Planting Break. Turn Compost.

    When I get tired of planting, I can always turn to turning my compost piles.
    Not that compost piles have to be turned. In contrast to other fermentations, such as bread-making and wine-making, compost always comes out right. Pile up any mix of organic (living or once-living) materials, and eventually you get compost.
    I turn my compost piles so that materials on the outside of the pile get to be on the inside of the pile, second time around. This makes for a more homogeneous finished product.Turning compost
    I turn my compost piles to better monitor their progress, so adjustments can be made, as needed, and to get some idea when they’ll be ready for use. Occasionally, a pile will have a dry region; it gets watered. Occasionally, a mass of material needs to be broken up to better expose it to moisture and microorganisms.
    I also turn my compost piles because it’s good exercise and it’s interesting. But, like I wrote, turning a compost pile is not a must.

4 replies
  1. Ed Morrow
    Ed Morrow says:

    In early 1983 we moved to San Jose CA and went looking for a house. While checking out an older house – built in the 1930s – I saw a large tree in the back yard. I asked what it was (we were from NYC), the owner told us it was an avocado tree. She said it produced a lot of avocados; so many so that after the neighbors took all they could use, she had to take wheelbarrows full of avocados to the dump. Such are the joys of living in California.

  2. DG Green
    DG Green says:

    You say “(Plant a seed from a good tasting apple and the resulting tree has only one in 10,000 chance of bearing a good-tasting fruit.)”

    I have many wild apples growing in my woods and most are edible if a bit tart. Some have a mealy mouth feel but not many. They certainly make fine apple sauce, pies, dried fruit, and juice. But they’d never make it to a supermarket because they don’t look like Sleeping Beauty apples.

    I wonder if the 1 in 10,000 is one of those statements that has a life of its own without much merit. With 2,500 or so known varieties in the US that would mean that 25,000,000 seeds were planted and selected from.

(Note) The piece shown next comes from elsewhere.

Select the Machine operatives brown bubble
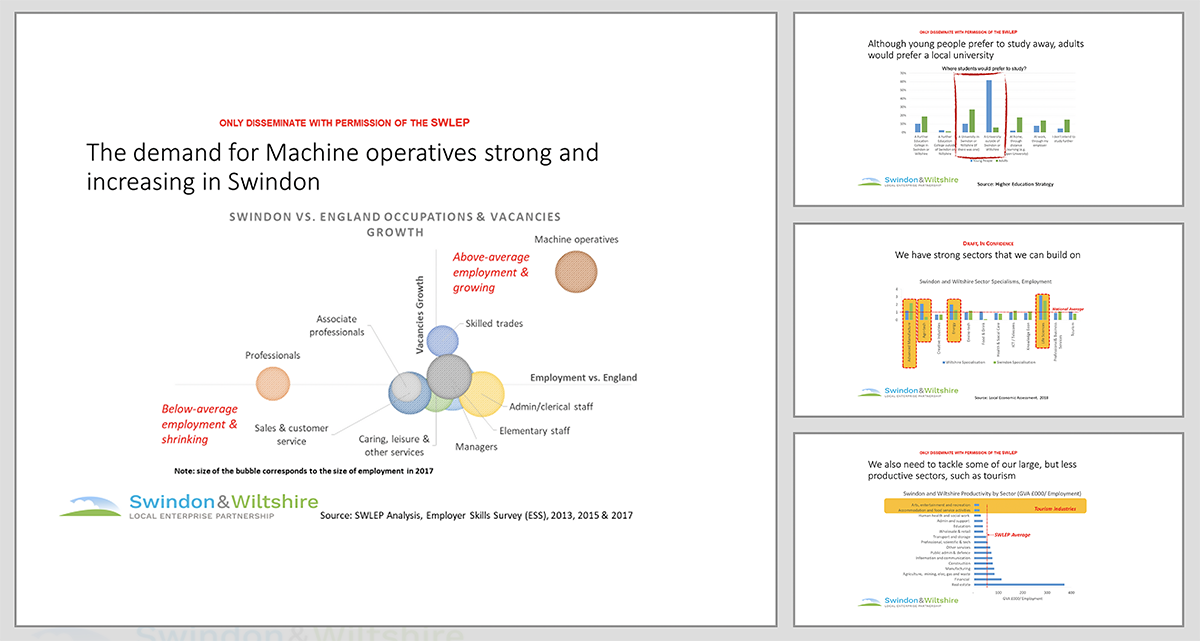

    Sadly, I think that the 1 in 10,000 discourages many folks from trying to grow apples from seed.

    • Lee Reich
      Lee Reich says:

      I was, in fact, trying to discourage folks from growing apples from seed — if they ever wanted to be harvesting high quality fruit. Almost any fruit can be doctored up with enough sweetener and heat to be edible, but such fruits are far cries from fresh, high quality fruit. Don’t forget the halo effect: In this case, giving an apple you pick from your tree a higher rating that it would otherwise get. I have to stop myself from doing this all the time. With all that said, it is fun to grow any tree from seed. And if you eventually graft that apple seedling to a good tasting variety, all the better. (Those 2500 apple varieties — actually, closer to 5000 varieties — have been selected throughout the world over many centuries.)